Quoted passage
━━━━

As I said in my prepared comments, are both our DIY and our do-it-for-me business were pretty well even contributors to our 4.2% comp-store sales. So we're doing pretty well in DIY.
Obviously, we see these e-commerce players that sell at prices below the brick-and-mortar companies online. There's a lot of elements that play into auto parts that I think differentiate us from many other retail channels. But primarily, it's about, and speaking just on the DIY side, many times when a DIY customer walks into our stores they're really needing help figuring out how to solve a problem that they have. And we provide that help.
Not only do we provide the help, but we are able to tell them the tools they need to fix the car. A whole array of things. And we even loan them tools. We've got a very significant loaner-tool program. Where a customer will put a tool they might otherwise not be able to buy because of the expense of a specialty tool or something. They can put it on a credit card and use it to install the part to fix their car and bring it back for a full refund when they're done. And we put it back on the shelf and reuse it again for the next customer that needs to use that. Those kinds of services are pretty hard to quantify. But they're incredibly valuable when servicing the DIY customer.
On the B2B side I speak from having done this for 32 years. And previously being in the repair business. None of the shops, or very few of the shop stock parts. They may stock a small array of filters, or maybe a few belts, or a few batteries and stuff like that. Almost every repair that they make, the parts have to be delivered. And it's just so incredibly important that they're able to turn their bays over quickly and keep their technicians busy. In order to provide gainful employment for the technicians, but also maximize the revenue and the profitability of the shop.
And most shops nowadays know that they can get 30 to 45 minute service out of a Company like ours that has a wide array of parts. And our competitors in many cases, have these wide array of parts. It's just hard for me to see a company like Amazon being a significant player on the do-it-for-me side.
And I would tell you on the DIY side, where there is some people that are going to buy some parts and some accessories over the Internet because they can wait and because they know what they're doing in making the repair. The vast majority need help and appreciate the advice, recommendation and the help we give them in repairing their cars.
- Analyst
Thanks. That is very helpful. And then I just wanted to ask about the inter-quarter trend. A couple peers of yours talked about some acceleration in August and/or September, while you spoke to consistent trends in the quarter. And obviously you've been the most consistent operator out of any of your peers.
But I was curious if you had any thoughts on why they saw some acceleration versus you being more consistent. Is that perhaps geographic exposure? Is it the balance in the business? Is it share acquisition and so forth? Thank you.
- President and CEO
Well there could be differences for all the things you said. In my prepared comments, I spoke to August and July on a monthly basis being Sunday affected which Sunday is our lowest volume day. And probably a more from a trend standpoint a more meaningful way to look at our comp cadence throughout the quarter would be to look at it on a weekly basis. I've got that in front of me now and I can tell you our sales on a weekly basis, we're pretty darn consistent throughout the period.

━━━━

Data extract
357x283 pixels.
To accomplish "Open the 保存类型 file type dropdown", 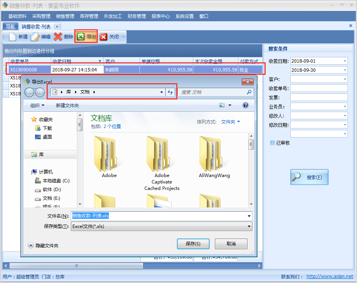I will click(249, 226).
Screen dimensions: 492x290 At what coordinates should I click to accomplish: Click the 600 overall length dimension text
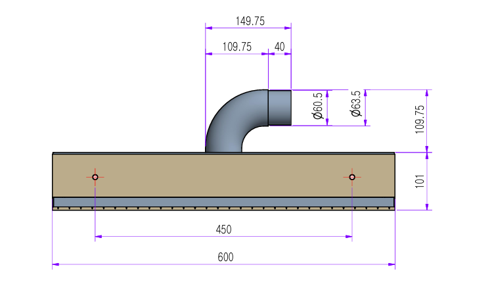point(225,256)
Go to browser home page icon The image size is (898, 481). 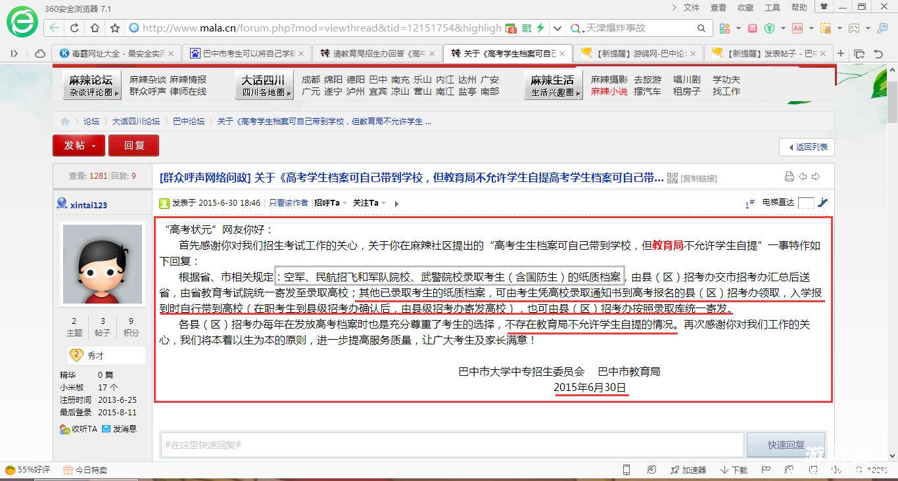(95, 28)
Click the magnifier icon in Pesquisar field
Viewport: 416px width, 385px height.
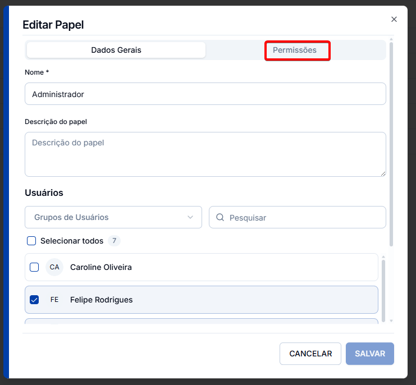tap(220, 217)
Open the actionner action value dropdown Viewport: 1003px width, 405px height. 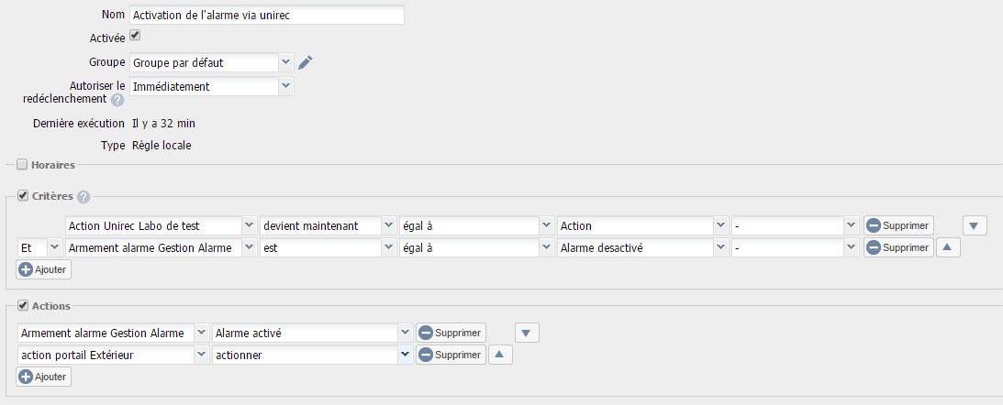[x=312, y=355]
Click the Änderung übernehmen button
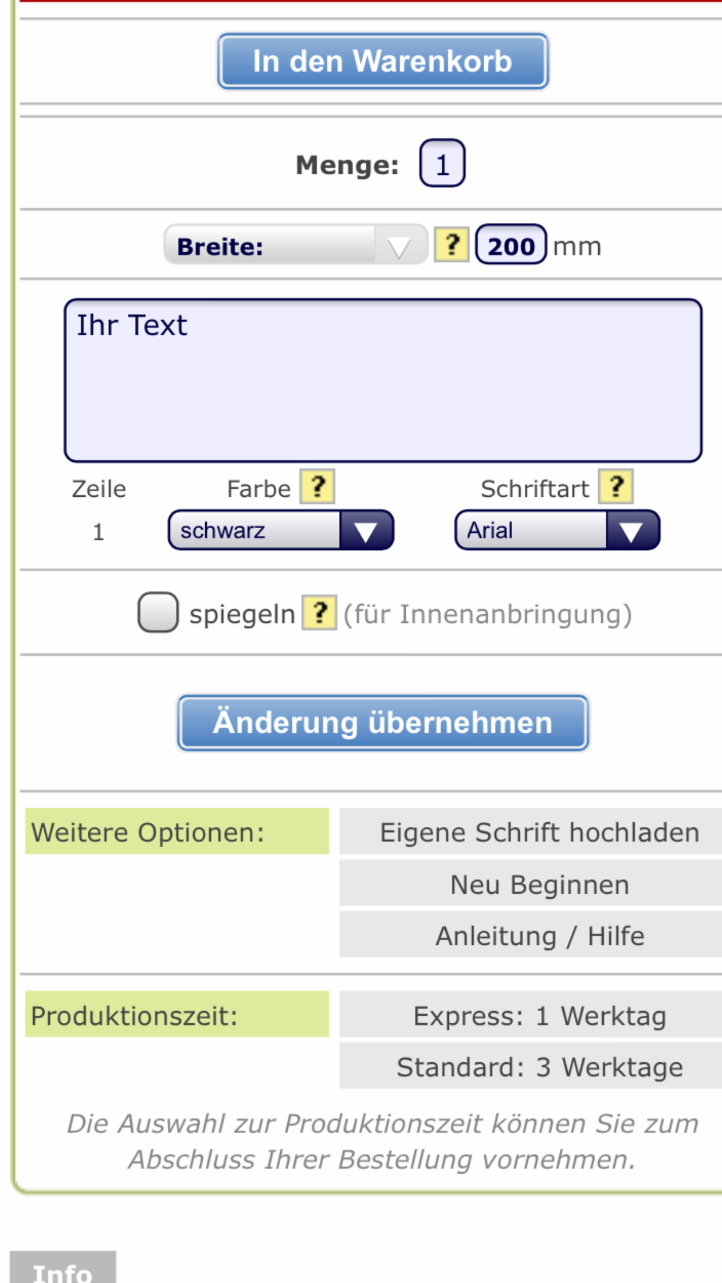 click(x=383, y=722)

━━━━

Challenge A
From the auto parts earnings call transcript, list the kinds of parts that repair shops might keep in stock.
Challenge B
Carry on the auto parts earnings call transcript from the point where it ends, continuing the reply from the president and CEO.

Task result A
Filters, belts, batteries

Task result B
And that consistency is continued to this point in the quarter. And this quarter, our toughest compares to last year are this month and December. We have a softer comparison in November. And we have carried this healthy strong trend that we were on into this point in the fourth quarter.
It's hard to say what our competitors represents from a comparison standpoint on a weekly basis, what they're up against from just a geography standpoint. Because I know some are more exposed to the weather-affected areas in the Northeast. And again, this quarter we saw a difference in the areas that we would consider to be weather affected versus not.
And taking into consideration the maturity of some of the stores or maybe the lack of maturity in some of those stores, we still would look at somewhere in the 400 to 500 basis point difference in comp performance between the weather-affected stores and the non-weather-affected stores.
- Analyst
Thank you very much.
- President and CEO
Thank you.
Operator
And a next question comes from Alan Rifkin, BTIG. Please go ahead.
- Analyst
Thank you very much for taking my question. So Greg just as a follow-up to your commentary you just gave. So the solid trends of Q3 have continued in Q4 despite October being one of the most difficult months. Is that correct?
- President and CEO
That's correct.
- Analyst
Okay. And on the DIFM side of the business, can you maybe add a little bit more color as to where you're seeing the growth come from? Are you seeing some new account additions or our current accounts of yours just spending more? What are you seeing there?
- President and CEO
Well that varies a lot by store, by market. In new markets where we work to get that first call, not first call status but simply the first interaction with the shop, of course, those in newer markets is new customers. In existing markets is just taking more of the business that they're doing.
Most shops don't have just one parts provider. They share that business among a few. And although the first call provider can be 70% or 80% or maybe even more of the parts provided, our work with those customers is to take more of their purchases. And I think we did a pretty good job on both.
I feel like we are gaining market share on the do-it-for-me side. And I feel like we're gaining market share pretty significantly on the DIY side. But it's hard to quantify whether our improvements in do-it-for-me are coming from new customers or improvements in the purchases from existing customers. Because it's a mix of both. And that's just something that's hard for us to fully quantify.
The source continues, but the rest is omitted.